Por: Luiz Henrique da Silveira – Senador da República

 Os dados do Instituto Brasileiro de Geografia e Estatística (IBGE) mostrando que a economia brasileira voltou a crescer no terceiro trimestre, embora em ritmo bastante modesto (0,1% do Produto Interno Bruto), poderia ser muito melhor se o governo adotasse o modelo de administração descentralizada  aplicado com sucesso em Santa Catarina.

 O êxito dessa política, aliado à excelente infraestrutura em todos os setores (indústria, comércio e serviços), está demonstrado nos números do IBGE – que destacam Santa Catarina com os melhores índices nacionais de crescimento econômico e social.

 As estatísticas revelam que a expansão da economia catarinense está bem acima da média nacional. Enquanto o acumulado da economia brasileira até setembro foi negativo, o de Santa Catarina registrou alta de 2,9%.

 Considerando uma prévia do PIB, o Estado registrou em setembro crescimento de 5% em comparação com o mesmo mês do ano passado, enquanto a média nacional no mesmo período ficou em apenas 0,9%.

 Vários fatores contribuem para a excelência econômica de Santa Catarina. Entre os principais, poderia apontar a boa infraestrutura dos cinco portos que atuam no Estado e permitem o escoamento das exportações – que também lideram o ranking nacional.

 A agropecuária, a indústria, o comércio e os serviços foram responsáveis por um aumento de 19,6% das exportações catarinenses em relação ao mesmo período do ano passado – muito acima do registrado por todos os estados brasileiros.

 Diferentemente do comportamento deficitário nacional, a produção industrial do Estado cresceu 2,9% de agosto para setembro, e as vendas do setor registraram 3,2% a mais que em 2013: alta de 14,4% em alimentos e de 8,7% em têxteis, frente a agosto.

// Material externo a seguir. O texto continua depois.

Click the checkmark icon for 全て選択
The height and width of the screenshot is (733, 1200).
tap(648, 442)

 Entres os gargalos mais expressivos que contribuem para o baixo crescimento nacional estão os baixos investimentos, públicos e privados: apenas 17% do PIB ao invés de um mínimo de 25%; e apenas 2% do setor privados,  contra os 5% indispensáveis.

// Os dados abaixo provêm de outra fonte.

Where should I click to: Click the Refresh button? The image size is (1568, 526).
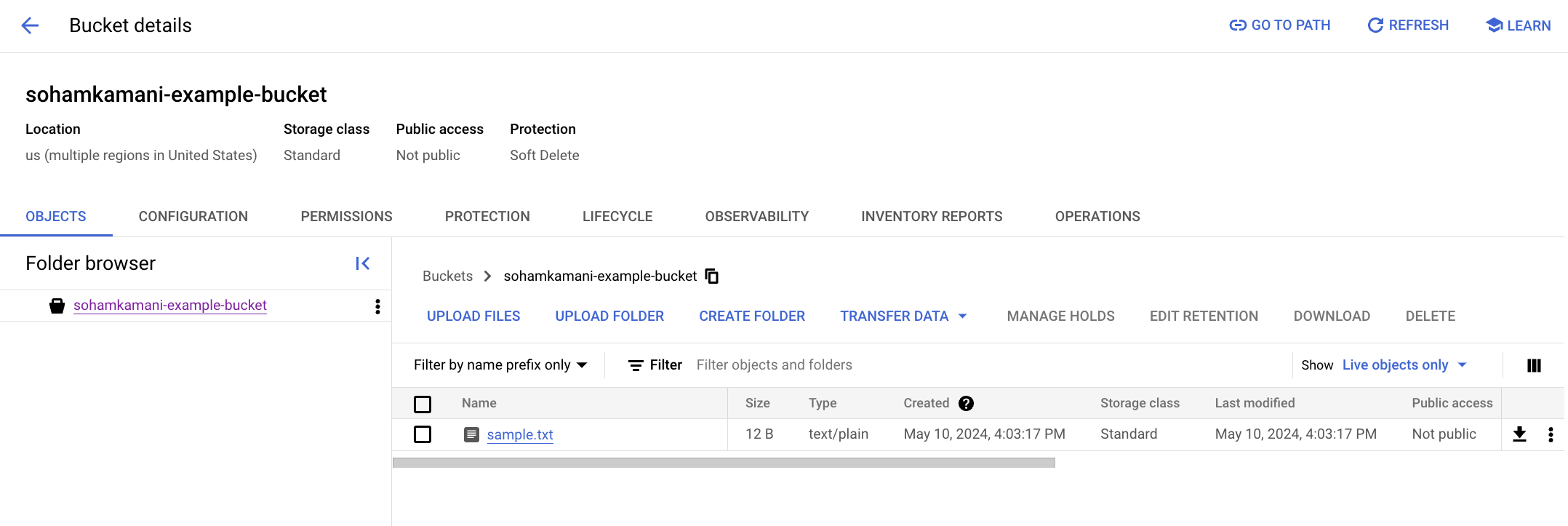click(1408, 25)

 Proporcionado por políticas adequadas ao longo dos anos, o excelente desenvolvimento econômico de Santa Catarina se reflete diretamente na qualidade de vida da nossa população: a melhor do Brasil e a que envelhece de forma mais saudável.

 Segundo o IBGE, o Estado lidera o ranking nacional em três itens importantes de desenvolvimento humano: tem a maior expectativa de vida; as menores taxas de mortalidade infantil (até um ano de idade); e de mortalidade na infância (até cinco anos de idade).

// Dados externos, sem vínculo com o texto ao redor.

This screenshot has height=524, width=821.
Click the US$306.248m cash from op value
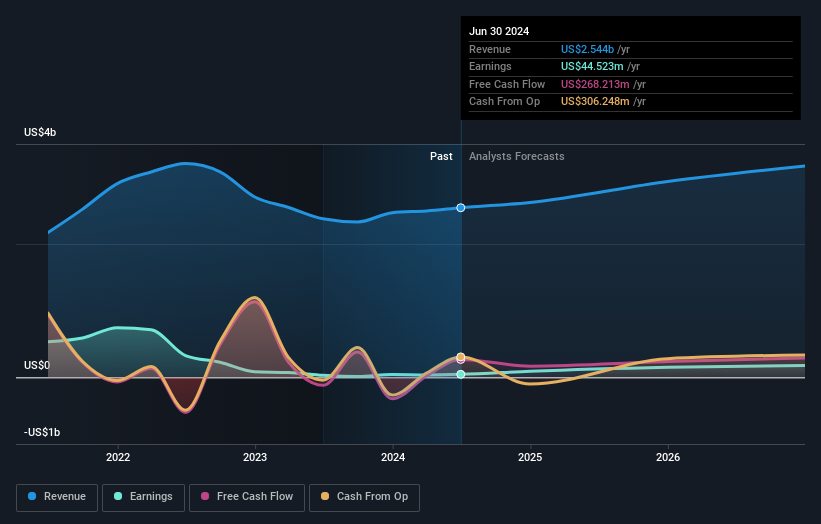595,102
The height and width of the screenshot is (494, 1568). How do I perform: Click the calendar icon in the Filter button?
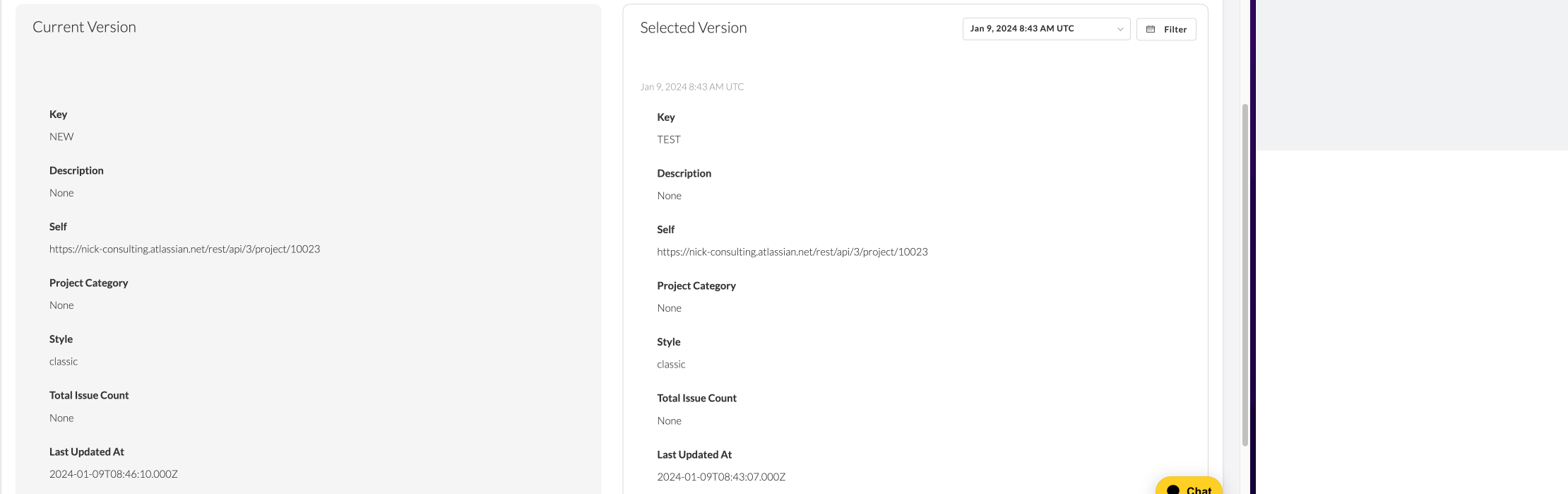coord(1151,29)
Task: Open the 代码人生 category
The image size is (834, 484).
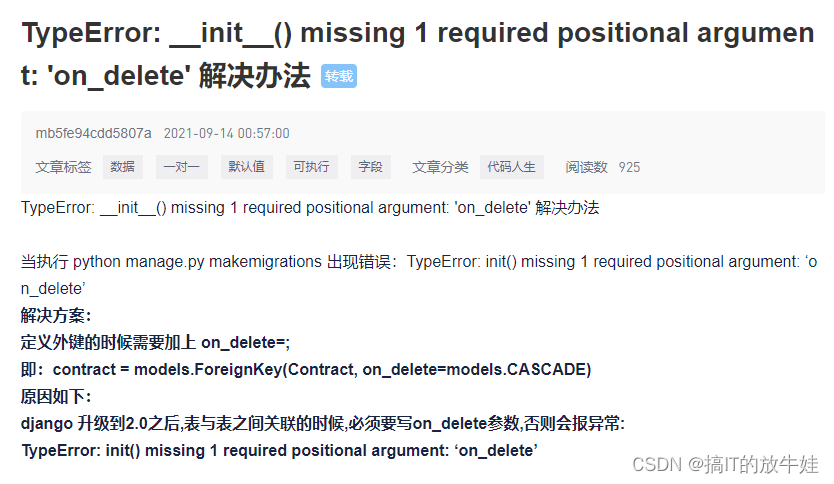Action: pos(512,167)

 As últimas estatísticas do Instituto revelam que os habitantes de Santa Catarina são os que mais vivem no Brasil. Enquanto o brasileiro vive em média 74,9 anos, os catarinenses chegam aos 78,1 anos.

 Já a expectativa de vida dos catarinenses ao nascer pode chegar aos 83 anos, para ambos os sexos, índice equiparado a de países de primeiro mundo, como o Japão. A esperança é de 74,7 para os homens; e de 81,4 para as mulheres.

 Os altos índices de vida apresentados por Santa Catarina, porém, não surgiram do nada. São fruto da descentralização dos serviços e do atendimento médico; da pavimentação de todas as estradas que dão acesso aos municípios; da extensão da rede de energia elétrica a todas as propriedades rurais; da melhoria do saneamento básico e da cobertura vacinal; dos programas de atenção pré-natal e de aleitamento materno; e dos avanços tecnológicos no campo.